- INFORMATION SUPPLIED -
────────────────────

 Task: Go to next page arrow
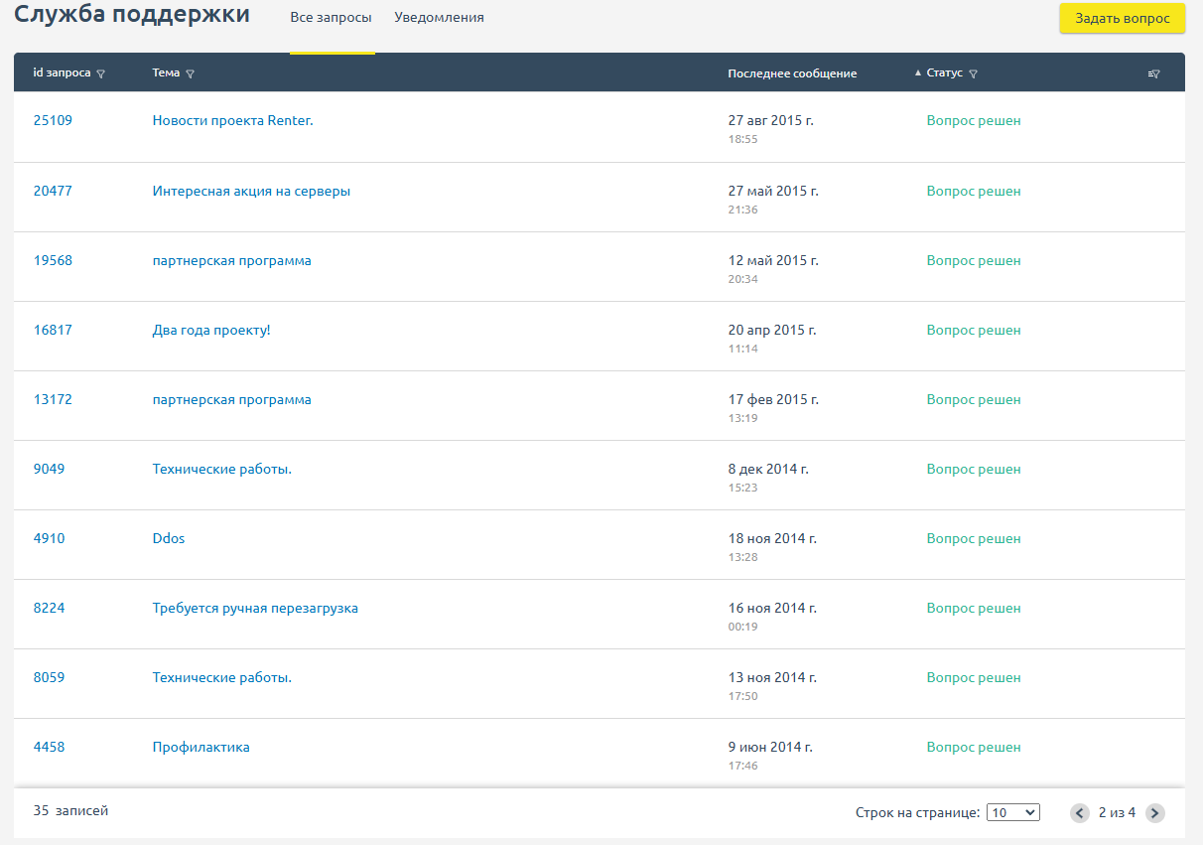[x=1154, y=813]
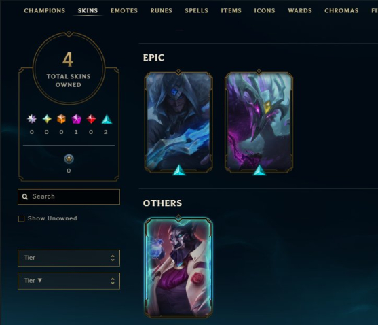Image resolution: width=378 pixels, height=325 pixels.
Task: Open the Emotes tab
Action: coord(124,11)
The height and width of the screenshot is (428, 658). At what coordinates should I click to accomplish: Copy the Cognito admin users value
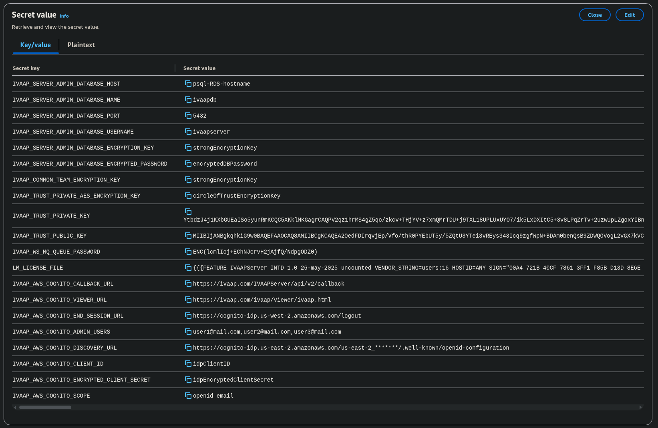pyautogui.click(x=188, y=332)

────────────────────

- THE PROBLEM -
Your copy should match the records word for word, with the pictures removed.

- SOLUTION FOR THIS EXERCISE -
 Task: Go to next page arrow
[x=1154, y=813]
Image resolution: width=378 pixels, height=325 pixels.
Task: Open the Emotes tab
Action: coord(124,11)
The height and width of the screenshot is (428, 658). At what coordinates should I click to accomplish: Copy the Cognito admin users value
pyautogui.click(x=188, y=332)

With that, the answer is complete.